Tuesday, June 15, 2010

The Project

‘Queer’ as a term is fraught with ambivalence and ambiguity; previously, it has been employed as a pejorative, homophobic sentiment. However, with the movements in gay rights from the 60s onwards it has been considered a banner of social/political empowerment, and as an umbrella term, for those who identify with a counter-heteronormative lifestyle, put simply, those who are ‘non-straight’. In this context, this project uses “queer” as an identity that destabalises the “allegedly stable relations between chromosomal sex, gender and sexual desire.” (Jagose, 1996).
Queer theory and gender studies have, up until now, primarily dealt with ‘family’ in terms of establishing markers of visibility and resistance, which leads to forming attachments to queer peer groups. When ‘family’ has entered queer academic discourses, it is done in the context of distancing reproduction with heterosexuality. This project investigates how queer kinship networks have a great impact in understanding our own versions of sexuality. The project reviews and traces the existing discourses surrounding kinship and family webs and repudiations in queer genealogies. It also creates a networked media artefact which includes images and audio files mediating queer identity in relation to queer kinship which creates new pathways for these genealogies to be disseminated through the creation of a ‘social life’ of these materials. The aim is to have six interviews, fully tagged and coded a completed research report and a selection of individual clips for inclusion in the web installations.
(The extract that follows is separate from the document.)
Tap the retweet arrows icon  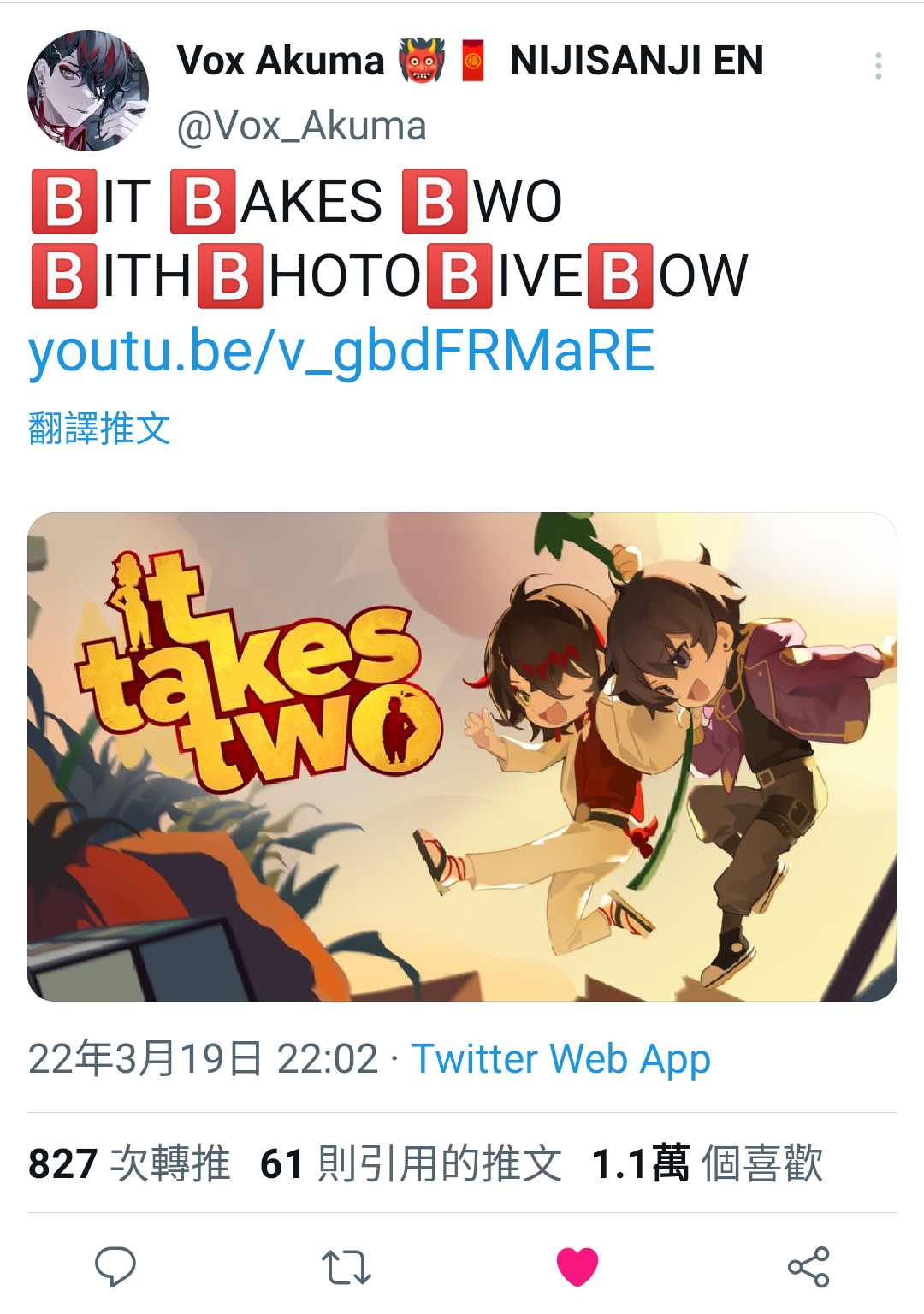point(346,1268)
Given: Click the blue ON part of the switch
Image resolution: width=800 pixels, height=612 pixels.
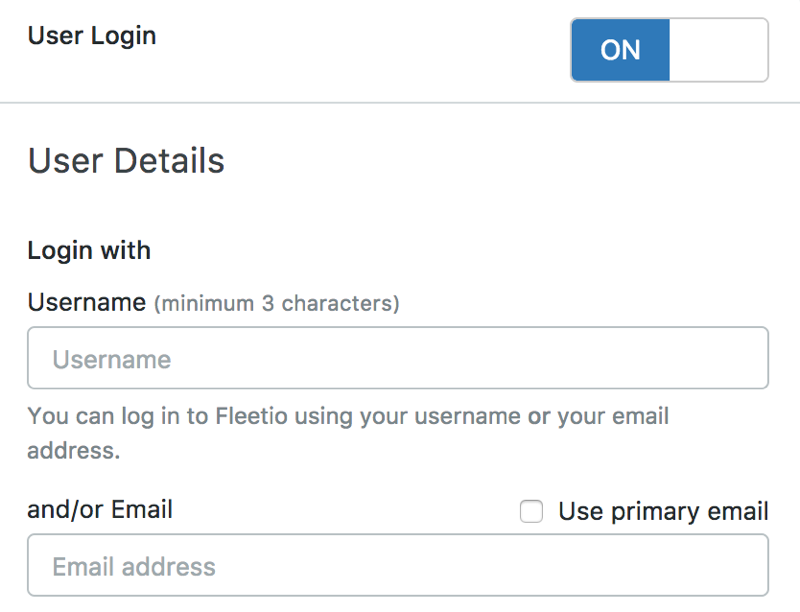Looking at the screenshot, I should (620, 50).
The end result of the project relies on taking these media examples and organising them within the public sphere, being distributed through social networking sites with the express interest of targeting members of the queer community. In this way, the project is reaching out to the community to better facilitate the experience of understanding one’s own sexuality and the development of sexuality in the family schematic by using the life’s experience of other people in a ‘queer’ family (Bernstein, 2001). This project also contributes to the wider research on the impact of technology in the social relations of members of the queer community with their family connections.